My current attitude, though, is to leave behind anyone who isn't reasonably modern. At the moment I'm working in an autoconf-free environment and finding the air is fresh, the sky is sunny, and the birds are chirping merrily. I no longer have any interest in supporting HP/UX from 1994, and I am losing interest in the idea of trying to keep the build going with reduced functionality if optional dependencies are not found. In short, using autoconf makes the build ridiculously complicated, hard to maintain, and bloats the code with #ifdef's that don't really benefit a lot of people.
I want to spend time writing code, not build systems :)
I hear ya. Onward and upward. Only entangle and make automated that which becomes mind numbing drudgery if not automated. Better to write a README I say. The packagers can figure out a way to make it "user friendly".
One of the things you can do is spoof messages from another user in the chat.

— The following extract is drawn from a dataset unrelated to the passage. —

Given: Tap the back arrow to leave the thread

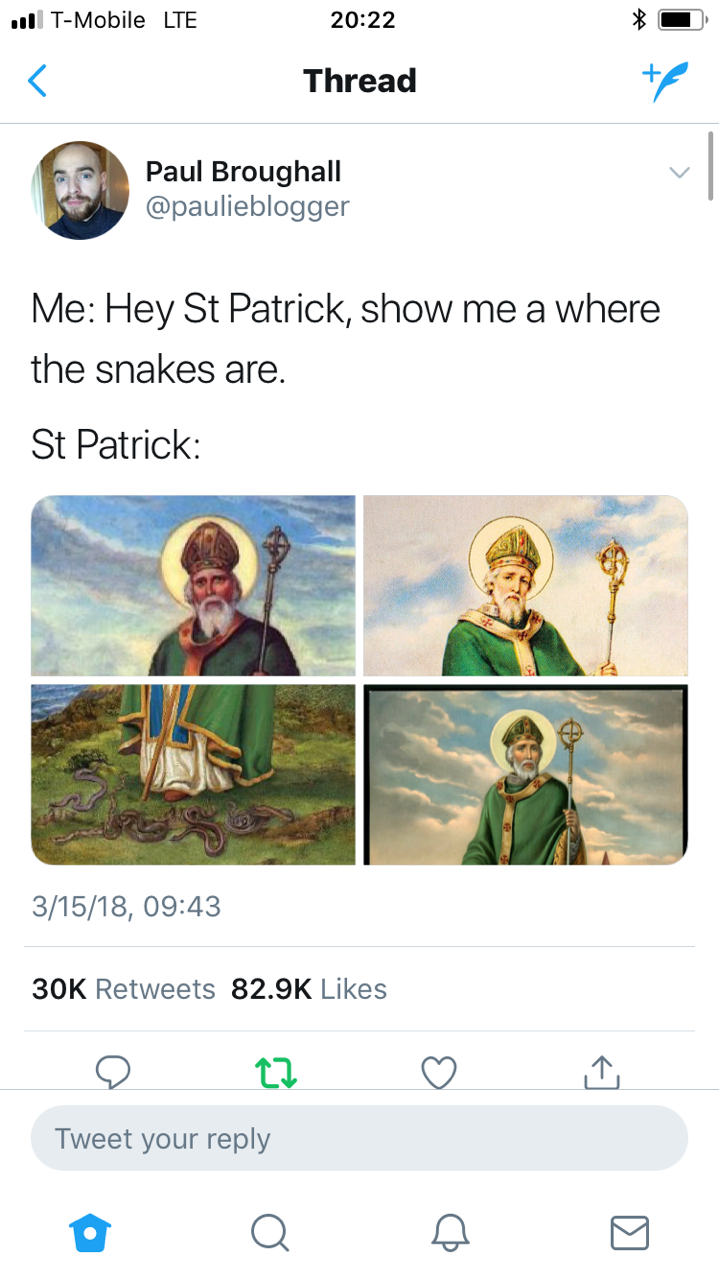Looking at the screenshot, I should click(37, 80).
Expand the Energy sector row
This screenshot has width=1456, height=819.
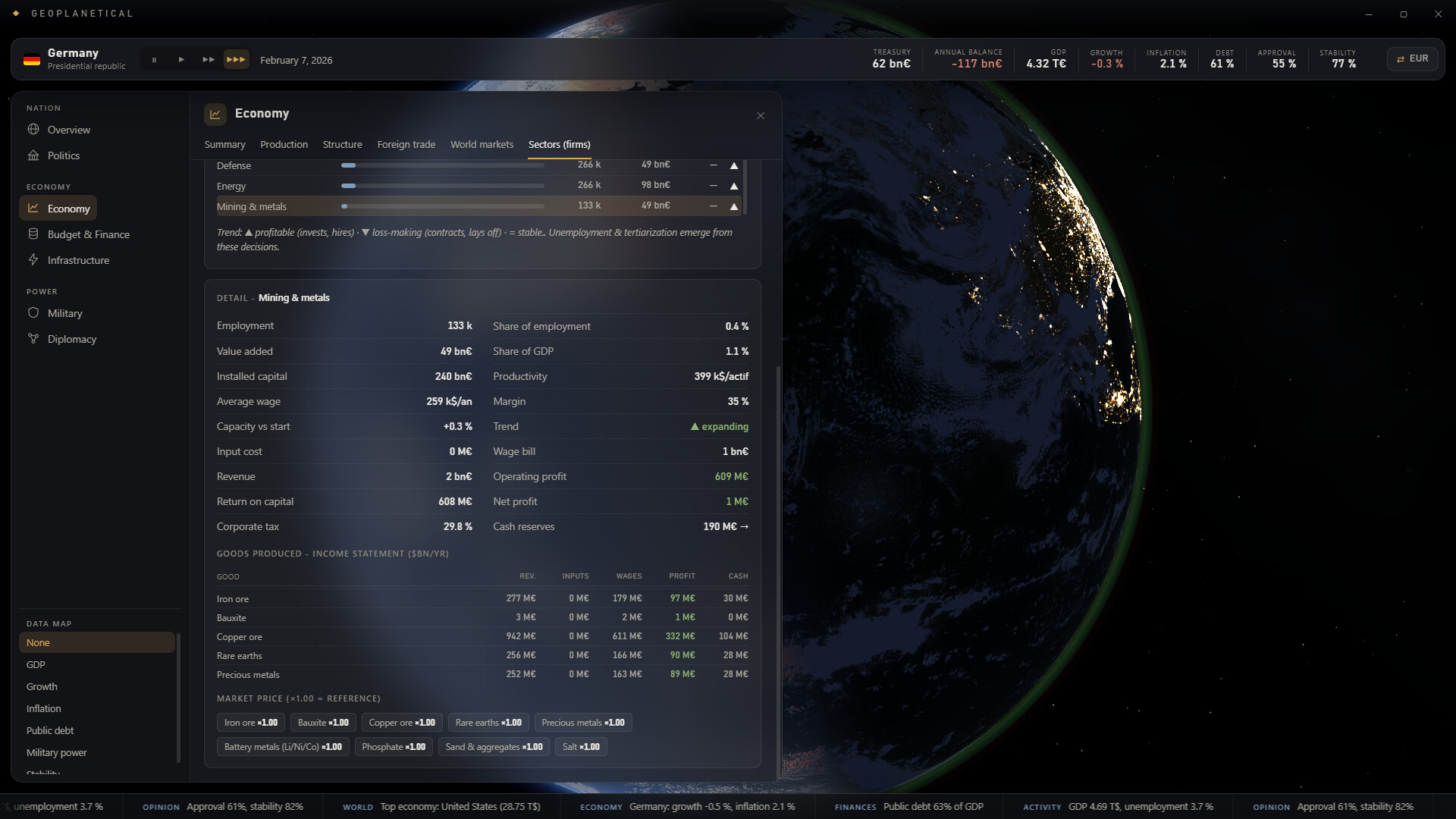pos(479,186)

So my 5yo son spoofed a message from "God" telling my older boy to build a giant wooden boat. I just happened to have remoted into the server console from work when this happened, and I saw the message come across the line. I immediately typed a message from the server: "A boat would be a really good idea." And then I changed the weather to rain and thunder.
My wife reported (via chat) that the kids were having a really amazing reaction to the server suddenly talking back to them and interacting. They didn't know it could do that.
Nice Sig. My son has a Pi and when I showed him the cool stuff you could do with Mincraft on it and some simple Python, he said - 'meh'.
If I had that back in the day, I would have had quite the kick butt 3d graphing calculator (at a minimum).
I'm pretty sure Visual C++ has the __FILE__ and __LINE__ macros, although I haven't tried them.
But then, if the resumes we are getting in response to the vacant position we've had for months now is any indication, nobody actually programs in C/C++ anymore, and everything only happens in the web anymore.
(Which, if anyone is interested in working remotely, maybe send a resume... intermediate to senior systems engineer on old-to-modern flavors of linux to help create software for an automated classroom).
*sigh*
"Don't use the 'auto' keyword," I said.
"We have to support compilers that were written 10 years ago, and that keyword is c++11."
So my co-worker used it.
And it broke the build today, now that we're having to support a machine that used gcc 4.3.
Worse yet, the person who did this had absolutely no reason to do so short of being fucking lazy.